**Document passage:**
• • • • •

N = 3000;   % matrix size
A = rand(N,N);  
A = A*A;

tic;  A*A; t=toc;
fprintf('A*A \t\t\t%f sec\n', t)

tic; [L,U,P] = lu(A); t=toc; clear L U P
fprintf('LU(A)\t\t\t%f sec\n', t)

tic; inv(A); t=toc;
fprintf('INV(A)\t\t\t%f sec\n', t)

tic; [U,S,V] = svd(A); t=toc; clear U S V
fprintf('SVD(A)\t\t\t%f sec\n', t)

tic; [Q,R,P] = qr(A); t=toc; clear Q R P
fprintf('QR(A)\t\t\t%f sec\n', t)

tic; [V,D] = eig(A); t=toc; clear V D
fprintf('EIG(A)\t\t\t%f sec\n', t)

tic; det(A); t=toc;
fprintf('DET(A)\t\t\t%f sec\n', t)

• • • • •

**Data block:**

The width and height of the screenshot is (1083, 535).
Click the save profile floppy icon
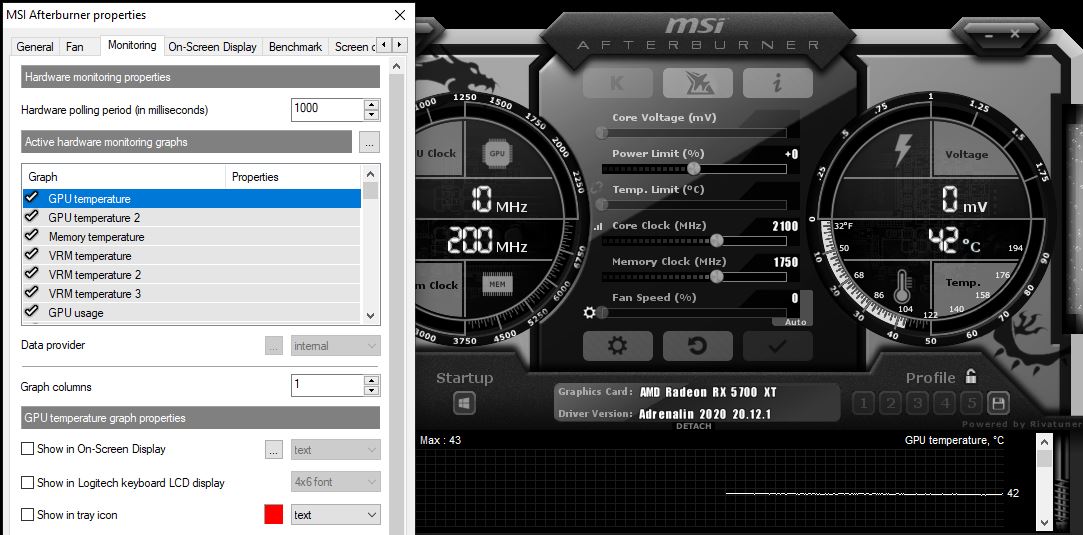997,403
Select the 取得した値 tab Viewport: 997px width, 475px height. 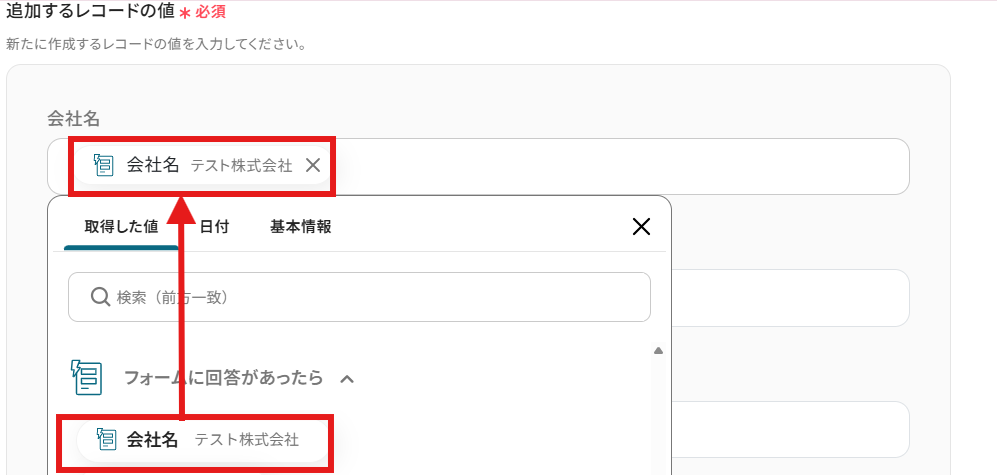(x=121, y=226)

• • • • •

**Requirements:**
1. In the matrix timing code, can you rewrite the part that opens with the words containing "tic; [L,U,P] = lu(A);" and closes with "fprintf('QR(A)\t\t\t%f sec\n', t)", changing "clear" to "clearvars" throughout?
2. Answer these about the matrix timing code:
(a) What value does it assign to N?
(b) Which three outputs does the svd call return?
(c) Which variables are cleared right after the eig call?
3. How would you extend the matrix timing code beyond its final line?

**Task answers:**
1.
tic; [L,U,P] = lu(A); t=toc; clearvars L U P
fprintf('LU(A)\t\t\t%f sec\n', t)

tic; inv(A); t=toc;
fprintf('INV(A)\t\t\t%f sec\n', t)

tic; [U,S,V] = svd(A); t=toc; clearvars U S V
fprintf('SVD(A)\t\t\t%f sec\n', t)

tic; [Q,R,P] = qr(A); t=toc; clearvars Q R P
fprintf('QR(A)\t\t\t%f sec\n', t)

2.
(a) 3000
(b) U, S and V
(c) V and D

3.
tic; rank(A); t=toc;
fprintf('RANK(A)\t\t\t%f sec\n', t)

tic; cond(A); t=toc;
fprintf('COND(A)\t\t\t%f sec\n', t)

tic; sqrtm(A); t=toc;
fprintf('SQRTM(A)\t\t%f sec\n', t)

tic; fft(A(:)); t=toc;
fprintf('FFT\t\t\t%f sec\n', t)

tic; isprime(primes(10^7)); t=toc;
fprintf('Primes\t\t\t%f sec\n', t)

Below are the results on my machine using N = 1000 for only one iteration (note primes used as upper bound 10 ^ 7 NOT 10 ^ 8 [takes longer!])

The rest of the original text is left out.